Single by Nothing More

from the album The Stories We Tell Ourselves
- Released: June 23, 2017
- Genre: Hard rock;
- Length: 4:05
- Label: Eleven Seven;
- Songwriters: Will Hoffman, Nothing More, David Pramik
- Producers: Jonny Hawkins, Nothing More

Nothing More singles chronology
| "Here's to the Heartache" (2015) | "Go to War" (2017) | "Do You Really Want It?" (2017) |

Music video
- "Go to War" on YouTube

= Go to War =

"Go to War" is a song by American rock band Nothing More. It was released on June 23, 2017 as the first single off of the band's fifth album The Stories We Tell Ourselves. The song performed well commercially and critically, topping the Billboard Mainstream Rock chart and receiving two Grammy Award nominations Best Rock Song and Best Rock Performance, for the 2018 Grammys.

==Background==
Contrary to the band normal process for song writing, where song ideas are written and tweaked for months until they are finalized, "Go to War" was written in a span of around 30 minutes, with lyrics improvised on the spot. Frontman Jonny Hawkins, the band's primary writer, explained:
"I was going through the end of an eight-year relationship. I was dealing with some stuff, and I got off the phone, and I was angrier than I've ever been. I was never one to yell a lot or get into super-big, dramatic fights or anything like that; I'm pretty laid back. But I'd gotten to that point, was on the edge, and we had it out with each other over the phone, and I was just fuming. At the end of eight-years of stuff that had kind of built up – I looked at [guitarist] Mark [Vollelunga], and I was like, 'Let’s get in the studio now! Play that guitar part you were playing yesterday.' And so Mark started to play it, and I just started singing stuff, and it was about 30 minutes later that the bulk of that song was done. So, some of them came out quick like that and were unusual for us.
================================
Problem set.
a. From the article on the song "Go to War," transcribe the passage that opens with the words containing "Nothing More singles" and closes with "the 2018 Grammys.".
b. Answer these questions using the article on the song "Go to War."
(i) Which label released the single?
(ii) Which chart did the song reach the top of?
(iii) About how long did it take to complete the bulk of the song once Mark began playing the guitar part?

A run of items
================================
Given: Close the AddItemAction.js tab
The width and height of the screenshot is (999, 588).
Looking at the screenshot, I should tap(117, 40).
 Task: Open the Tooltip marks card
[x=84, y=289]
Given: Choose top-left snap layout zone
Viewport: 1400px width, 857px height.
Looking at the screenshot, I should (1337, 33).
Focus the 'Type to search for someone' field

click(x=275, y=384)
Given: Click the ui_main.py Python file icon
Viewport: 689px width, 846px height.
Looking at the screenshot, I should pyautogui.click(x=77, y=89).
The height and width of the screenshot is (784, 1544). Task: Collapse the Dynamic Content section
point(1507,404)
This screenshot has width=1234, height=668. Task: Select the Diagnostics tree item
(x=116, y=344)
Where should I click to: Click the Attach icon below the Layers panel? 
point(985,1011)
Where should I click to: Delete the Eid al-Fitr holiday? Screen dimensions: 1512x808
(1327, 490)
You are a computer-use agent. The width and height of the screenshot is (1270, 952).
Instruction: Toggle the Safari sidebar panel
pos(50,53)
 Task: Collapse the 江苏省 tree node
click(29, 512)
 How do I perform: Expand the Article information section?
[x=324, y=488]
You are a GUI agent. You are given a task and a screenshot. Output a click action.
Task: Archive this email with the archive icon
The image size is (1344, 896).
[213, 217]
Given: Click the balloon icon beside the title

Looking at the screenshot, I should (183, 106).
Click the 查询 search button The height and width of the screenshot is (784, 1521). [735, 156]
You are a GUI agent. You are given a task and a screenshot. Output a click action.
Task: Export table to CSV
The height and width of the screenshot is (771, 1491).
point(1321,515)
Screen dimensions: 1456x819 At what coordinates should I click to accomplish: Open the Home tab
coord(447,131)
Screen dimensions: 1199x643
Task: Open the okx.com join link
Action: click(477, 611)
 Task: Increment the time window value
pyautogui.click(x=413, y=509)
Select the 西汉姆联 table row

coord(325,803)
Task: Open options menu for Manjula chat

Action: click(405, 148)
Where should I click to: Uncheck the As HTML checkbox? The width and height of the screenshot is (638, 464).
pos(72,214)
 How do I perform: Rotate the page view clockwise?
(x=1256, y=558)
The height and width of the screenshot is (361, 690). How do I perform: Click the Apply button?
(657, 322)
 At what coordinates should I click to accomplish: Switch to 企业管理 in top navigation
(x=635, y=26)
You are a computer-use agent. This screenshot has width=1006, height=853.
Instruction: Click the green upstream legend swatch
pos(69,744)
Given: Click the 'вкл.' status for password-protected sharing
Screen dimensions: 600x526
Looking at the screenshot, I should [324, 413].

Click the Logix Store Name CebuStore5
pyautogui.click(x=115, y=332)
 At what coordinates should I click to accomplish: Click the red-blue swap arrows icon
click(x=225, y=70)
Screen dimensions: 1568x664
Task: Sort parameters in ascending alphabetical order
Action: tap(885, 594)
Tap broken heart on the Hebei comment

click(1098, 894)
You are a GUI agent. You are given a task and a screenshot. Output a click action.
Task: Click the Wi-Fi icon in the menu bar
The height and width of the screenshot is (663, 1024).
================================
Outputs in order.
a.
Nothing More singles chronology
| "Here's to the Heartache" (2015) | "Go to War" (2017) | "Do You Really Want It?" (2017) |

Music video
- "Go to War" on YouTube

= Go to War =

"Go to War" is a song by American rock band Nothing More. It was released on June 23, 2017 as the first single off of the band's fifth album The Stories We Tell Ourselves. The song performed well commercially and critically, topping the Billboard Mainstream Rock chart and receiving two Grammy Award nominations Best Rock Song and Best Rock Performance, for the 2018 Grammys.

b.
(i) Eleven Seven
(ii) The Billboard Mainstream Rock chart
(iii) About 30 minutes